Try it: Copy the records out again in full, keeping them identical.
Input records Block Start
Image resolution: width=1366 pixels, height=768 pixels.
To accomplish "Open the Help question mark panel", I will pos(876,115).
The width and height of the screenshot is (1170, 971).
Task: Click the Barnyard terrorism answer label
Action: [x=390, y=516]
Input records Block End
Written answer:
Image resolution: width=1366 pixels, height=768 pixels.
To accomplish "Open the Help question mark panel", I will pos(876,115).
The width and height of the screenshot is (1170, 971).
Task: Click the Barnyard terrorism answer label
Action: [x=390, y=516]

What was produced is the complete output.